**Given instruction:**
Please write out the entries word for word, starting with the very first line and ending after the line that contains "Looking at the screenshot, I should point(37,12).".

**Record set:**

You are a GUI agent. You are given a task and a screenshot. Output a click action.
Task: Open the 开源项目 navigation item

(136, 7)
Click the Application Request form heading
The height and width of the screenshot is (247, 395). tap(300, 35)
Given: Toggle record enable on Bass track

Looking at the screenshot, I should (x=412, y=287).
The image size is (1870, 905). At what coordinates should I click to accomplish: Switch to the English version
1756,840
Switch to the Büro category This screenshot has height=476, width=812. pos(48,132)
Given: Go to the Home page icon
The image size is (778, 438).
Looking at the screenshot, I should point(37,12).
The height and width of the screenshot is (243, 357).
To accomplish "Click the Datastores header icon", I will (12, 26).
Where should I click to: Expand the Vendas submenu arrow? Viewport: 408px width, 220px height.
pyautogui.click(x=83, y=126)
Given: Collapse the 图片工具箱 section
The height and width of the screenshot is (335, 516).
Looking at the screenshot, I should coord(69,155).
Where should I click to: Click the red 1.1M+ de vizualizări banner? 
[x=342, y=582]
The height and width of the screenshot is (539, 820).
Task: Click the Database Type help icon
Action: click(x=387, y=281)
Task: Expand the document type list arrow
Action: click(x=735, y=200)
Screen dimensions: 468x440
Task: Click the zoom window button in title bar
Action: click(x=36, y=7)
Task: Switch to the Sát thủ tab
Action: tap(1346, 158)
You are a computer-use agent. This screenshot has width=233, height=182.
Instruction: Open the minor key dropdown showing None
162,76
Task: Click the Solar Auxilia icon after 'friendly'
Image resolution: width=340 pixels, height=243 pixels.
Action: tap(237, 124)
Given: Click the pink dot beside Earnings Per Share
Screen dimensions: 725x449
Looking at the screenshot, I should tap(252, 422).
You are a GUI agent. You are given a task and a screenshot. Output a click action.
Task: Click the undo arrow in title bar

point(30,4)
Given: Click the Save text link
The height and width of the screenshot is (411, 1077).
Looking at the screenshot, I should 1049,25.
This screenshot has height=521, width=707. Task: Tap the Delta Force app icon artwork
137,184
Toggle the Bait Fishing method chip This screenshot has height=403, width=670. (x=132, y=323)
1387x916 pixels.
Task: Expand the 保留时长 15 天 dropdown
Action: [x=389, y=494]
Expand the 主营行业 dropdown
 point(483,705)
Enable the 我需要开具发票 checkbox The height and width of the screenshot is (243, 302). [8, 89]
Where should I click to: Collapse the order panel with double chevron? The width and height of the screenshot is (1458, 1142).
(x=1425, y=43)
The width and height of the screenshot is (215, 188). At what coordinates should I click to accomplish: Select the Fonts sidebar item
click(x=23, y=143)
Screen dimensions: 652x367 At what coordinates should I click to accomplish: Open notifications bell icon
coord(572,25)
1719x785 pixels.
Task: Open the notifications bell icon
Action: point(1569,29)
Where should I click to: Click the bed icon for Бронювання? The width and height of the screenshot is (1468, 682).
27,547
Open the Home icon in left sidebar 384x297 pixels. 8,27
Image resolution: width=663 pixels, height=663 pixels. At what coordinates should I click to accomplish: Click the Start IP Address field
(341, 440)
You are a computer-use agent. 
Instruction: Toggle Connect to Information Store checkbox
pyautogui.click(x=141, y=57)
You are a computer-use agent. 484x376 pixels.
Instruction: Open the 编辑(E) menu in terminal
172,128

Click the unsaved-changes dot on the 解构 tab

**Reply:**
You are a GUI agent. You are given a task and a screenshot. Output a click action.
Task: Open the 开源项目 navigation item

(136, 7)
Click the Application Request form heading
The height and width of the screenshot is (247, 395). tap(300, 35)
Given: Toggle record enable on Bass track

Looking at the screenshot, I should (x=412, y=287).
The image size is (1870, 905). At what coordinates should I click to accomplish: Switch to the English version
1756,840
Switch to the Büro category This screenshot has height=476, width=812. pos(48,132)
Given: Go to the Home page icon
The image size is (778, 438).
Looking at the screenshot, I should point(37,12).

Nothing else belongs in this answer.